Within four days of this exchange the South also had one state capital the less. Assisted no doubt by the resultant confusion across the way, Davidson got his horsemen over the river at dawn of September 10, moved them rapidly up the scantly defended right bank toward Little Rock, and after forcing a crossing of Bayou Fourche, five miles below the town, received its formal surrender by the civil authorities shortly after sundown. Price had reacted fast: as indeed he had had need to do, if he was to save his army. Outflanked by the cavalry while Steele kept up the pressure against his front, he withdrew from his north-bank intrenchments, set his pontoons afire to prevent the blue infantry from following in his wake, and put his troops on the march for Arkadelphia, to which point he had prudently removed his stores the week before. There on the south bank of the Ouachita he took up a new position extending fifty miles downstream to Camden, with detachments posted as far east as Monticello, about midway between the latter place and the Federal gunboats prowling unchallenged up and down the Mississippi. Steele did not pursue.

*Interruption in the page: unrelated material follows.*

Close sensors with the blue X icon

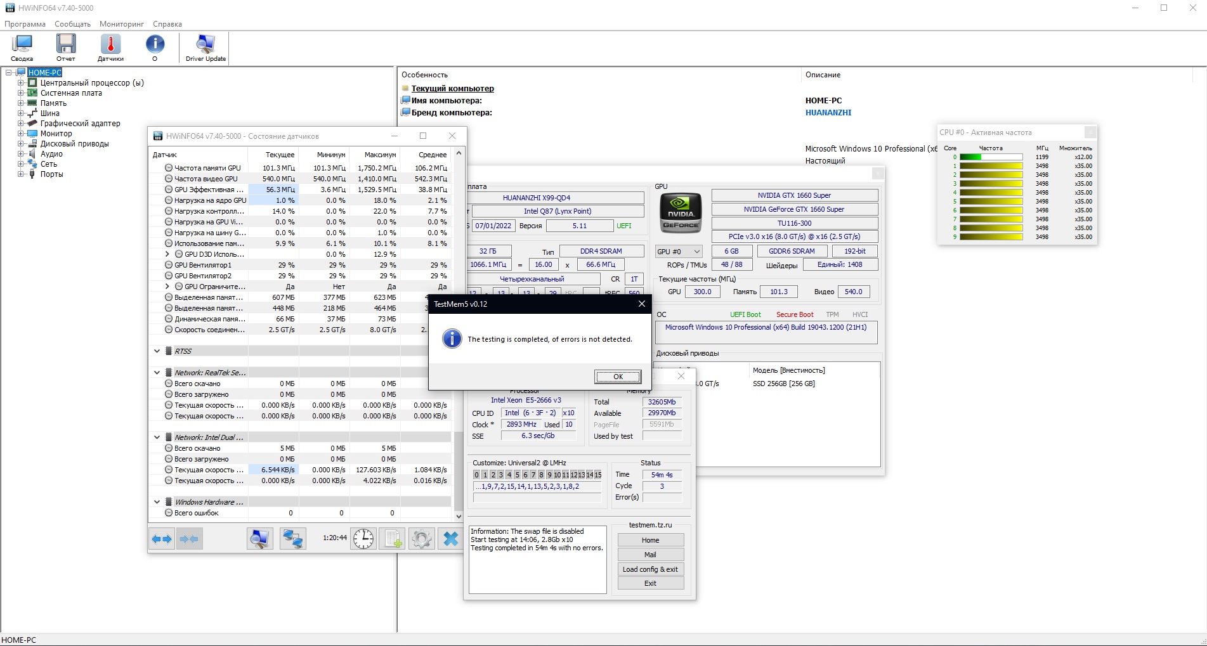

Casualties had been light on both sides in both operations—137 for Steele, 64 for Price; 75 for Blunt, 181 for Steele—but they were no adequate indication of what had been won and lost in the double-pronged campaign. “If they take Fort Smith, the Indian country is gone,” Holmes had remarked in February, and now in September his prediction had been unhappily fulfilled. Similarly, the loss of Little Rock—fourth on the list of fallen capitals, immediately following Jackson, which had been preceded the year before by Baton Rouge and Nashville—extended the Union occupation to include three fourths of Arkansas, a gain for which the victors presumably would have been willing to pay ten or even one hundred times the actual cost.

This too was included in the Richmond assessment of the over-all situation. Although, like Chattanooga and Cumberland Gap, Little Rock had not fallen by the time the White House conference ended on September 7—it fell three and the others two days later—its loss, like theirs, could be anticipated as a factor to be placed in the enemy balance pan alongside Fort Smith, Knoxville, and Morris Island, all of which passed into Federal possession while the council was considering what could best be attempted to offset the reverses lately suffered at Tullahoma, Gettysburg, Vicksburg, Helena, and Port Hudson. Within that same horrendous span, late June through early September, only two events occurred which might have been considered as adding weight to the South’s high-riding opposite pan, one the New York draft riot and the
other the Quantrill raid on Lawrence. However, both of these were not only comparatively slight, they were also of doubtful character as assets: especially the latter, which, if claimed, would expose the Confederacy to charges of land piracy, or worse, before the bar of world opinion. In strategic terms, moreover, the outlook was no less clear for being bleak. Rosecrans was over the Tennessee River, and unless Bragg could stop him—as, apparently, he could not—the Army of the Cumberland would be free to march southeast through Georgia to the coast, which would mean that the eastern half of the nation, already severed from the western half by the loss of the Mississippi, would itself be cut in two. In that event, nothing would remain to be governed from Richmond but the Carolinas and so much of Virginia as lay south of the Rappahannock, a political and geographical fragment whose survival was already threatened from the north by the Army of the Potomac, from the west by the troops now in occupation of Knoxville and East Tennessee, and from the east by the amphibious force holding Charleston under siege, all three of which had lately been victorious, to various degrees, under Meade, Burnside, and Gillmore.